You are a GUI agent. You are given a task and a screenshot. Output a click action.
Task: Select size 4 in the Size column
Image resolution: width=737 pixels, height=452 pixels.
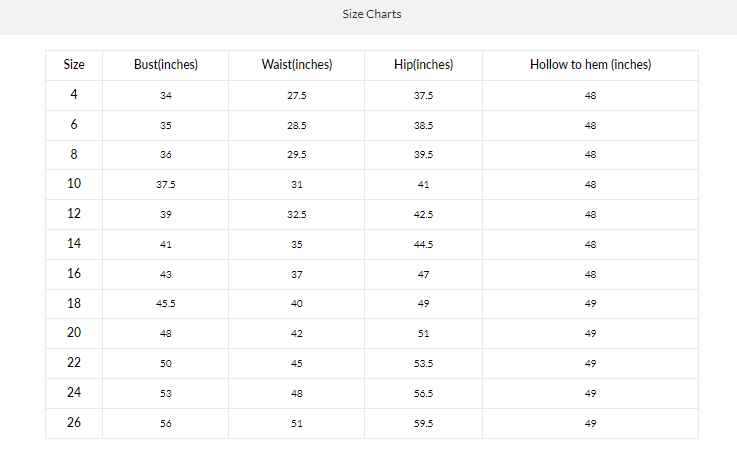[x=74, y=95]
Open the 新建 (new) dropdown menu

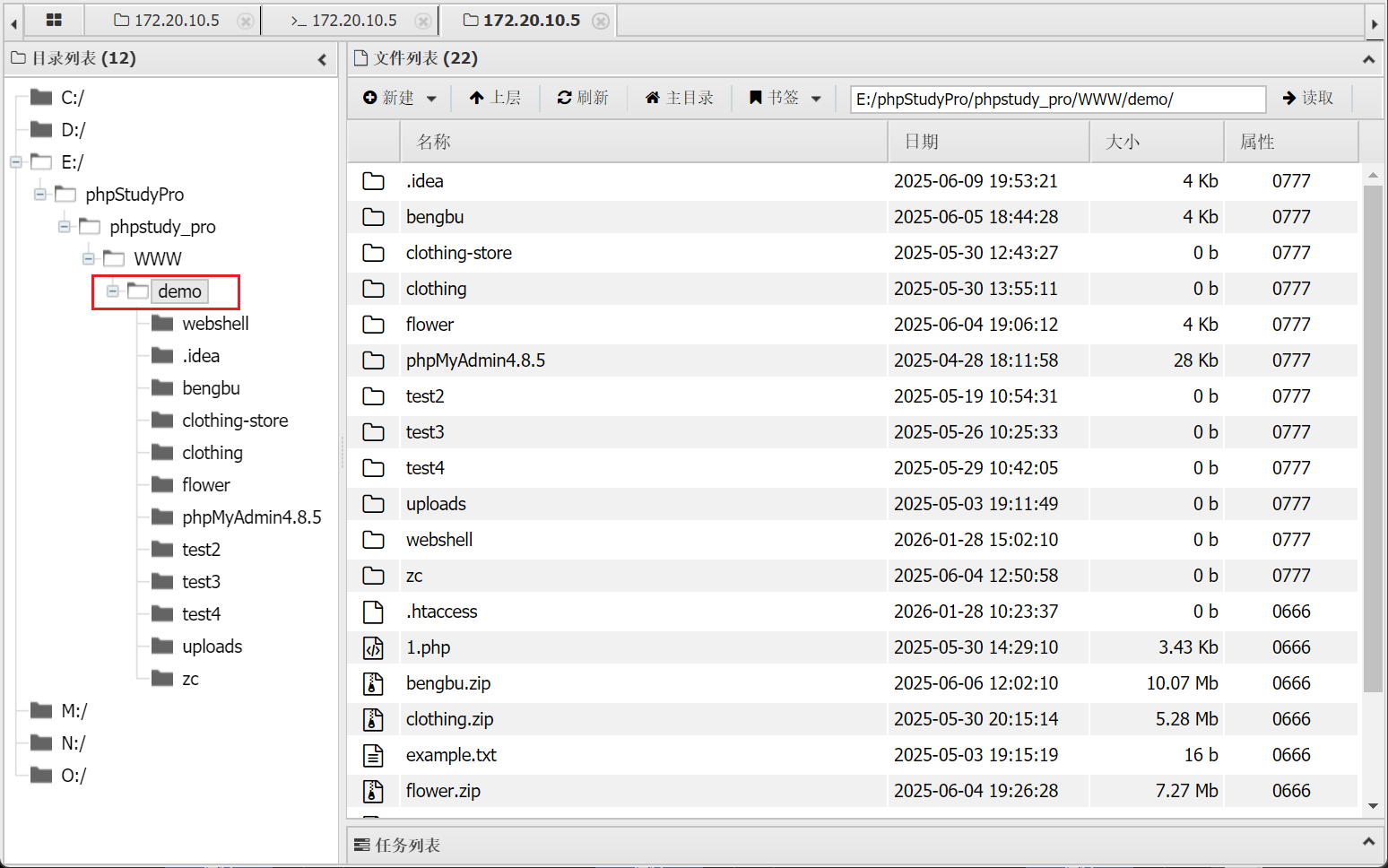pyautogui.click(x=400, y=98)
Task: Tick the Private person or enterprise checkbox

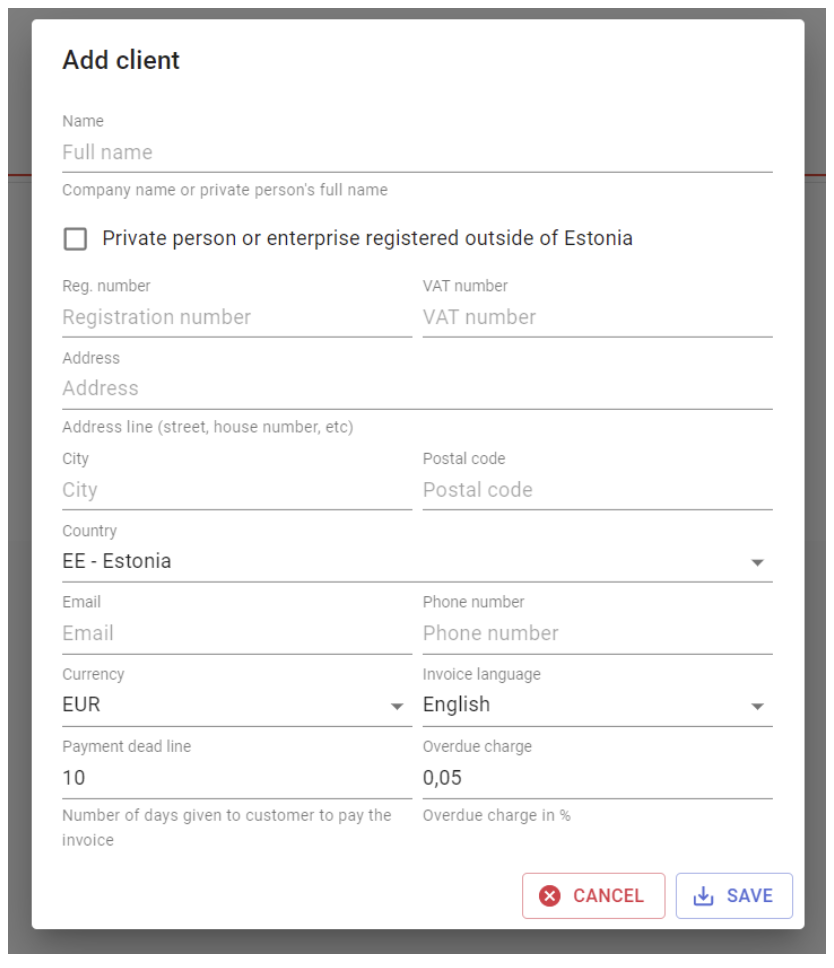Action: tap(75, 239)
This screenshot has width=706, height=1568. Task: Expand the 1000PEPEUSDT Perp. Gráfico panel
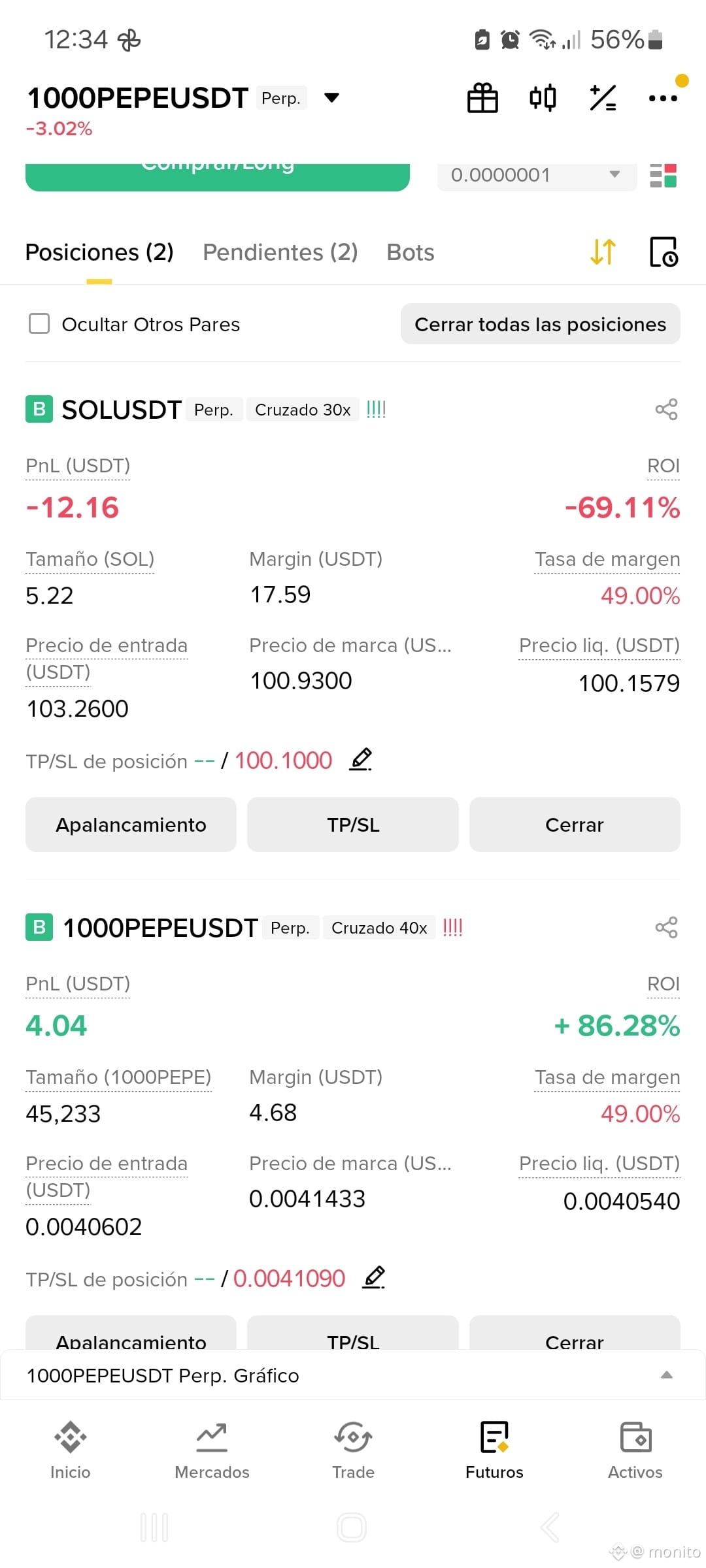(x=353, y=1375)
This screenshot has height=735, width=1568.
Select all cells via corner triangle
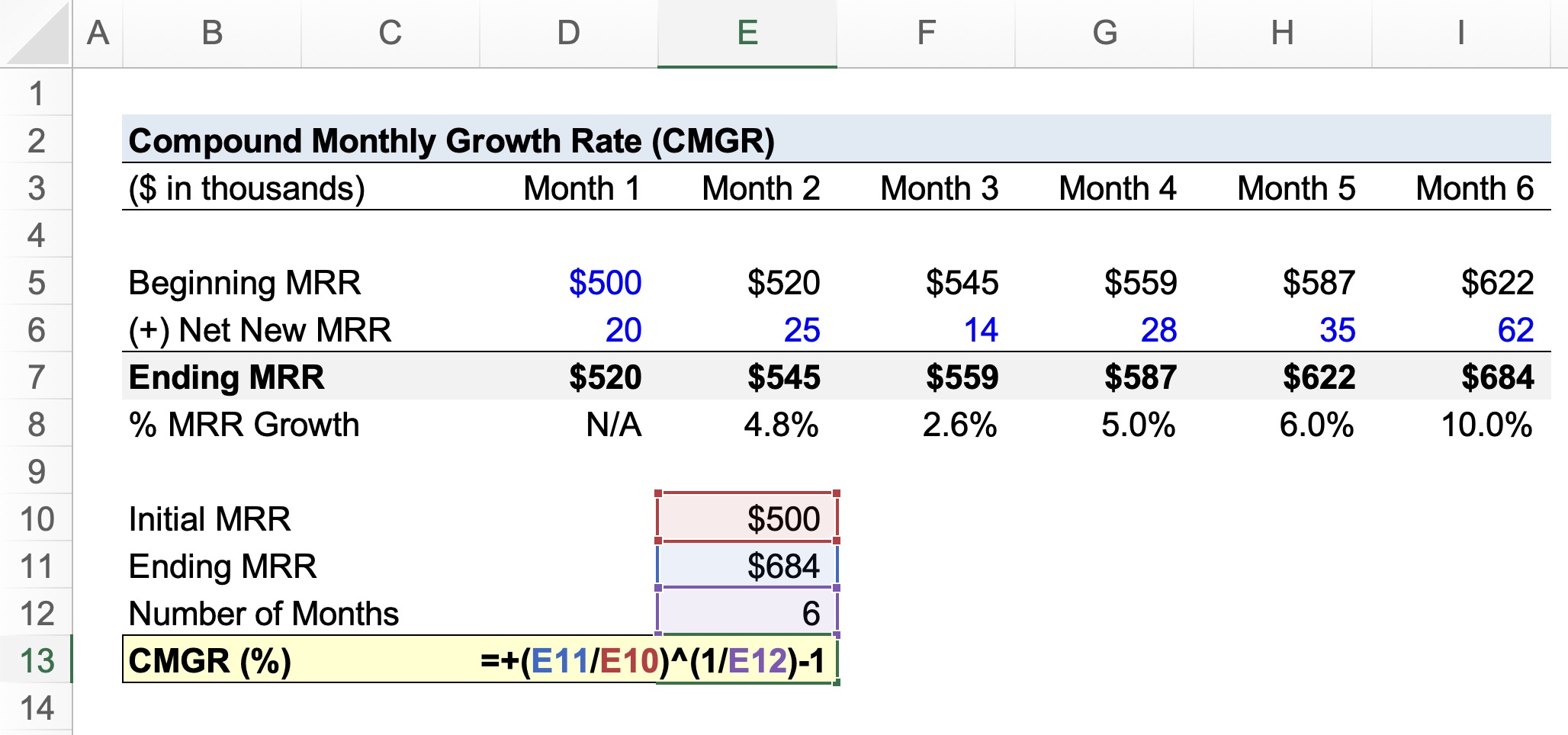(37, 34)
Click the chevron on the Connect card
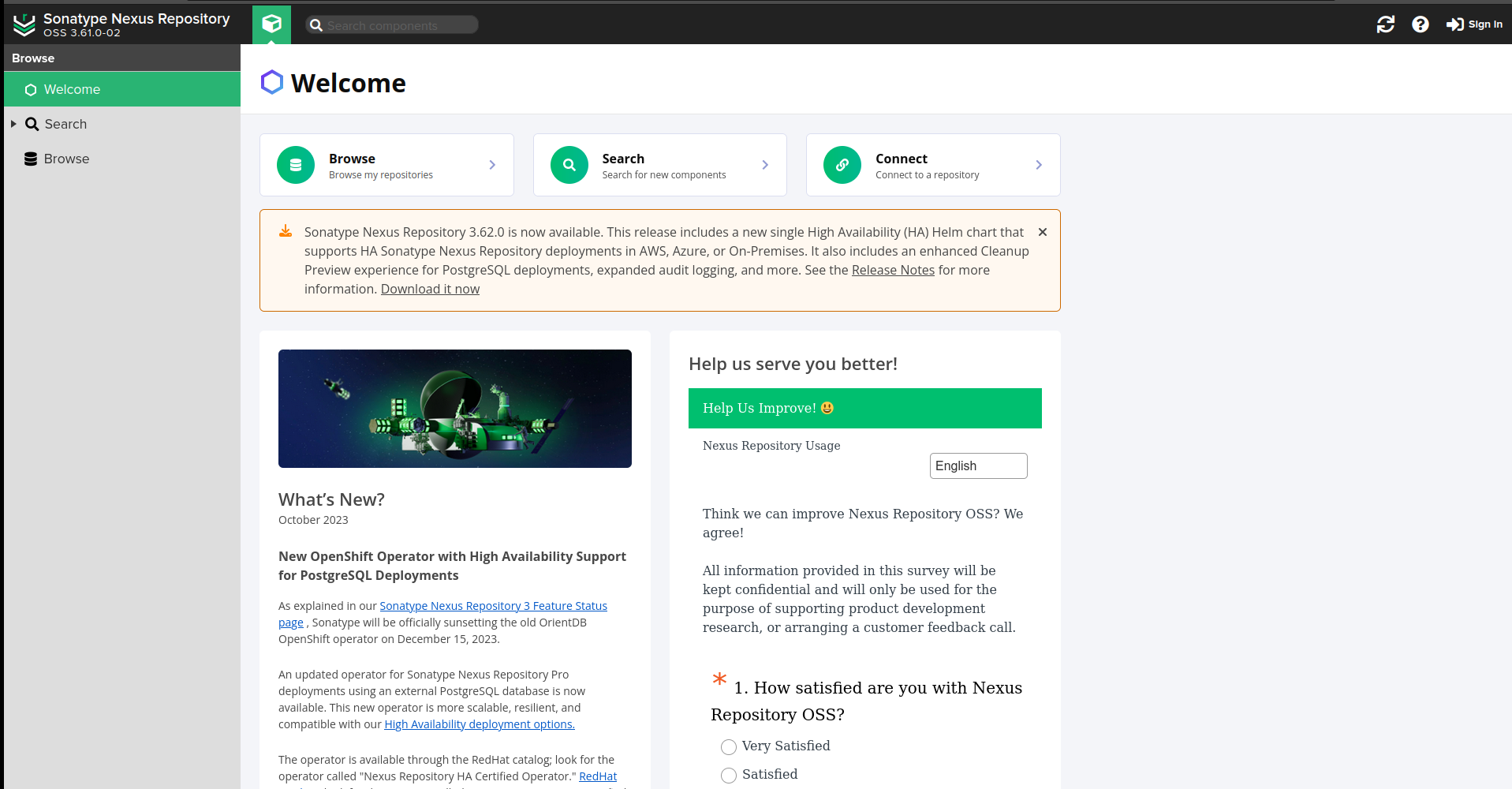Screen dimensions: 1512x789 [1038, 165]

◆ ◆ ◆ ◆

**Exercise:**
The material should be returned verbatim, with all images omitted.

**Result:**
You are a GUI agent. You are given a task and a screenshot. Output a click action.
Task: Select size 4 in the Size column
Image resolution: width=737 pixels, height=452 pixels.
[x=74, y=95]
Open the 新建 (new) dropdown menu

pyautogui.click(x=400, y=98)
Task: Tick the Private person or enterprise checkbox

Action: tap(75, 239)
This screenshot has width=706, height=1568. Task: Expand the 1000PEPEUSDT Perp. Gráfico panel
(x=353, y=1375)
This screenshot has height=735, width=1568.
Select all cells via corner triangle
(37, 34)
Click the chevron on the Connect card
Screen dimensions: 1512x789 [1038, 165]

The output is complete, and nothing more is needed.